(Extracted data entries)
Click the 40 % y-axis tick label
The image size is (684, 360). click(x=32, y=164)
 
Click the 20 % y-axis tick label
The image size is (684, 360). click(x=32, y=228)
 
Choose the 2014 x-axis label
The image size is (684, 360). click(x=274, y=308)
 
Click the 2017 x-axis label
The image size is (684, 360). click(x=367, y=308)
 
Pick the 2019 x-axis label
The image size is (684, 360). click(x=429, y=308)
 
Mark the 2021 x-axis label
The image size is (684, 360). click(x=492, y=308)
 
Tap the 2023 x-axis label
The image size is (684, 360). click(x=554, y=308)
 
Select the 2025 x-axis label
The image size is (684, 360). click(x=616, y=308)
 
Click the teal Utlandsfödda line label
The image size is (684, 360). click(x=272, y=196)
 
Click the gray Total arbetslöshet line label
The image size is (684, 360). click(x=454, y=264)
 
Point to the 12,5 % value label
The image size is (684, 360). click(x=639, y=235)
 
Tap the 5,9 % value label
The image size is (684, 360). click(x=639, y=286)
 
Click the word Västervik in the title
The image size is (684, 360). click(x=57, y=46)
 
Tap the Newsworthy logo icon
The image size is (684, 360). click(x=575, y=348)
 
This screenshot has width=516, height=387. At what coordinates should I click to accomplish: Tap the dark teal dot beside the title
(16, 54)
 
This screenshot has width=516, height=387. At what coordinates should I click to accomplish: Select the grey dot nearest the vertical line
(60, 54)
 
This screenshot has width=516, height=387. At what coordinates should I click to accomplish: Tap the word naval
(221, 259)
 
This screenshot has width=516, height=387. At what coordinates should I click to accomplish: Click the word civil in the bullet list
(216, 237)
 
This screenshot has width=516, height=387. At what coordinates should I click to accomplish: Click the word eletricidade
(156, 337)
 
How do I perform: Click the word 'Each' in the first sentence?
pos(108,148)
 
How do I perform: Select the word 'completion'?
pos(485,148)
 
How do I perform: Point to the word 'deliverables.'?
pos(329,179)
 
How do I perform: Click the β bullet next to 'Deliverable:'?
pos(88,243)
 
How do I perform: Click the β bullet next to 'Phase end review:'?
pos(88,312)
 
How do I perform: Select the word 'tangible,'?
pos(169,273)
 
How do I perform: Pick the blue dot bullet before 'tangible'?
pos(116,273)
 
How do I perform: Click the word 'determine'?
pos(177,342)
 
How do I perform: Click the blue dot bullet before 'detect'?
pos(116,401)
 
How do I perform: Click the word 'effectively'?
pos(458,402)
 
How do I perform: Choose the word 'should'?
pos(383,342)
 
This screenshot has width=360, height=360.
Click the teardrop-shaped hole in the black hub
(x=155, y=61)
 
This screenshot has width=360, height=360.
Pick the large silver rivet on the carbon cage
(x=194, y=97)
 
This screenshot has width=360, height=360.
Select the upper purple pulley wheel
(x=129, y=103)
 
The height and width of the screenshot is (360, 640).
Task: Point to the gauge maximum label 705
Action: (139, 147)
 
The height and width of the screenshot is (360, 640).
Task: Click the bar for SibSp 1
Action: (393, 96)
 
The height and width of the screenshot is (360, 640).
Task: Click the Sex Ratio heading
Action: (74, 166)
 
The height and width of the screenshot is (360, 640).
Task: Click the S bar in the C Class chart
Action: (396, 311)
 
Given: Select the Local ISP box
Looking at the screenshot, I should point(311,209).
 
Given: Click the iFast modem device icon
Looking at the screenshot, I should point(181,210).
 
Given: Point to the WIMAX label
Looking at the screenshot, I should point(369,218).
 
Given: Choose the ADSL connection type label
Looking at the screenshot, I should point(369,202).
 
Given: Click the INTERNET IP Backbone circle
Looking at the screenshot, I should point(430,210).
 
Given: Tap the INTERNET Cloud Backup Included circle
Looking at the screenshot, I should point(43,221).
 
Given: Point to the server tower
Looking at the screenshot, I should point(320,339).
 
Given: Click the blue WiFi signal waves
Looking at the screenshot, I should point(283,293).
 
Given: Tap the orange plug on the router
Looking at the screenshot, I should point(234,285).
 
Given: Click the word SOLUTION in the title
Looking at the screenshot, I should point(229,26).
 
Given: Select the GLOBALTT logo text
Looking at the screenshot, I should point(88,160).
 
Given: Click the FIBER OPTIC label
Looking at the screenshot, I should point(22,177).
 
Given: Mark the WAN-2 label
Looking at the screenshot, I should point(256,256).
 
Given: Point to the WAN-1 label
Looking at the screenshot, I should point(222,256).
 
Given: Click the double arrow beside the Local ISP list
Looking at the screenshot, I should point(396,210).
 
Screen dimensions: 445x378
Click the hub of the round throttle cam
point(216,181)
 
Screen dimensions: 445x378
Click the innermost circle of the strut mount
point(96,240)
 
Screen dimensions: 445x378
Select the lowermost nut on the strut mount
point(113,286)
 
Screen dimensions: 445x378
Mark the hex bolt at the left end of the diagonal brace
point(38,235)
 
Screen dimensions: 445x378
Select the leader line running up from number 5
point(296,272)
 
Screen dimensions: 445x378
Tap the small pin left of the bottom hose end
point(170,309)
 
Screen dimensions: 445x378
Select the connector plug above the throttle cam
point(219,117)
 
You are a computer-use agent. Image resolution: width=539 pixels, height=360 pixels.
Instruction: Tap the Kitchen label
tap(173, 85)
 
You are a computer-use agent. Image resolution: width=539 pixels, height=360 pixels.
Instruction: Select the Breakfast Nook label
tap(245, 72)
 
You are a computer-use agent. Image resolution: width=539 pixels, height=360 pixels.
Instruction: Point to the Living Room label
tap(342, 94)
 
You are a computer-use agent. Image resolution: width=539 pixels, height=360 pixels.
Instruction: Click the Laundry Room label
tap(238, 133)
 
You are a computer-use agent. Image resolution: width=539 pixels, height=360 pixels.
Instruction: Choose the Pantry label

■ **THE EXERCISE**:
Rewrite the items above with every "x-axis label" switched to "horizontal axis label", changing nothing else.

■ **SOLUTION**:
Click the 40 % y-axis tick label
The image size is (684, 360). click(x=32, y=164)
 
Click the 20 % y-axis tick label
The image size is (684, 360). click(x=32, y=228)
 
Choose the 2014 horizontal axis label
The image size is (684, 360). click(x=274, y=308)
 
Click the 2017 horizontal axis label
The image size is (684, 360). click(x=367, y=308)
 
Pick the 2019 horizontal axis label
The image size is (684, 360). click(x=429, y=308)
 
Mark the 2021 horizontal axis label
The image size is (684, 360). click(x=492, y=308)
 
Tap the 2023 horizontal axis label
The image size is (684, 360). click(x=554, y=308)
 
Select the 2025 horizontal axis label
The image size is (684, 360). click(x=616, y=308)
 
Click the teal Utlandsfödda line label
The image size is (684, 360). click(x=272, y=196)
 
Click the gray Total arbetslöshet line label
The image size is (684, 360). click(x=454, y=264)
 
Point to the 12,5 % value label
The image size is (684, 360). click(x=639, y=235)
 
Tap the 5,9 % value label
The image size is (684, 360). click(x=639, y=286)
 
Click the word Västervik in the title
The image size is (684, 360). click(x=57, y=46)
 
Tap the Newsworthy logo icon
The image size is (684, 360). click(x=575, y=348)
 
This screenshot has width=516, height=387. At what coordinates should I click to accomplish: Tap the dark teal dot beside the title
(16, 54)
 
This screenshot has width=516, height=387. At what coordinates should I click to accomplish: Select the grey dot nearest the vertical line
(60, 54)
 
This screenshot has width=516, height=387. At what coordinates should I click to accomplish: Tap the word naval
(221, 259)
 
This screenshot has width=516, height=387. At what coordinates should I click to accomplish: Click the word civil in the bullet list
(216, 237)
 
This screenshot has width=516, height=387. At what coordinates should I click to accomplish: Click the word eletricidade
(156, 337)
 
How do I perform: Click the word 'Each' in the first sentence?
pos(108,148)
 
How do I perform: Select the word 'completion'?
pos(485,148)
 
How do I perform: Point to the word 'deliverables.'?
pos(329,179)
 
How do I perform: Click the β bullet next to 'Deliverable:'?
pos(88,243)
 
How do I perform: Click the β bullet next to 'Phase end review:'?
pos(88,312)
 
How do I perform: Select the word 'tangible,'?
pos(169,273)
 
How do I perform: Pick the blue dot bullet before 'tangible'?
pos(116,273)
 
How do I perform: Click the word 'determine'?
pos(177,342)
 
How do I perform: Click the blue dot bullet before 'detect'?
pos(116,401)
 
How do I perform: Click the word 'effectively'?
pos(458,402)
 
How do I perform: Choose the word 'should'?
pos(383,342)
 
This screenshot has width=360, height=360.
Click the teardrop-shaped hole in the black hub
(x=155, y=61)
 
This screenshot has width=360, height=360.
Pick the large silver rivet on the carbon cage
(x=194, y=97)
 
This screenshot has width=360, height=360.
Select the upper purple pulley wheel
(x=129, y=103)
 
The height and width of the screenshot is (360, 640).
Task: Point to the gauge maximum label 705
Action: (139, 147)
 
The height and width of the screenshot is (360, 640).
Task: Click the bar for SibSp 1
Action: (393, 96)
 
The height and width of the screenshot is (360, 640).
Task: Click the Sex Ratio heading
Action: (74, 166)
 
The height and width of the screenshot is (360, 640).
Task: Click the S bar in the C Class chart
Action: (396, 311)
 
Given: Select the Local ISP box
Looking at the screenshot, I should point(311,209).
 
Given: Click the iFast modem device icon
Looking at the screenshot, I should point(181,210).
 
Given: Point to the WIMAX label
Looking at the screenshot, I should point(369,218).
 
Given: Choose the ADSL connection type label
Looking at the screenshot, I should point(369,202).
 
Given: Click the INTERNET IP Backbone circle
Looking at the screenshot, I should point(430,210).
 
Given: Tap the INTERNET Cloud Backup Included circle
Looking at the screenshot, I should point(43,221).
 
Given: Point to the server tower
Looking at the screenshot, I should point(320,339).
 
Given: Click the blue WiFi signal waves
Looking at the screenshot, I should point(283,293).
 
Given: Tap the orange plug on the router
Looking at the screenshot, I should point(234,285).
 
Given: Click the word SOLUTION in the title
Looking at the screenshot, I should point(229,26).
 
Given: Select the GLOBALTT logo text
Looking at the screenshot, I should point(88,160).
 
Given: Click the FIBER OPTIC label
Looking at the screenshot, I should point(22,177).
 
Given: Mark the WAN-2 label
Looking at the screenshot, I should point(256,256).
 
Given: Point to the WAN-1 label
Looking at the screenshot, I should point(222,256).
 
Given: Click the double arrow beside the Local ISP list
Looking at the screenshot, I should point(396,210).
 
Screen dimensions: 445x378
Click the hub of the round throttle cam
point(216,181)
 
Screen dimensions: 445x378
Click the innermost circle of the strut mount
point(96,240)
 
Screen dimensions: 445x378
Select the lowermost nut on the strut mount
point(113,286)
 
Screen dimensions: 445x378
Mark the hex bolt at the left end of the diagonal brace
point(38,235)
 
Screen dimensions: 445x378
Select the leader line running up from number 5
point(296,272)
 
Screen dimensions: 445x378
Tap the small pin left of the bottom hose end
point(170,309)
 
Screen dimensions: 445x378
Select the connector plug above the throttle cam
point(219,117)
 
You are a computer-use agent. Image resolution: width=539 pixels, height=360 pixels.
Instruction: Tap the Kitchen label
tap(173, 85)
 
You are a computer-use agent. Image resolution: width=539 pixels, height=360 pixels.
Instruction: Select the Breakfast Nook label
tap(245, 72)
 
You are a computer-use agent. Image resolution: width=539 pixels, height=360 pixels.
Instruction: Point to the Living Room label
tap(342, 94)
 
You are a computer-use agent. Image resolution: width=539 pixels, height=360 pixels.
Instruction: Click the Laundry Room label
tap(238, 133)
 
You are a computer-use agent. Image resolution: width=539 pixels, height=360 pixels.
Instruction: Choose the Pantry label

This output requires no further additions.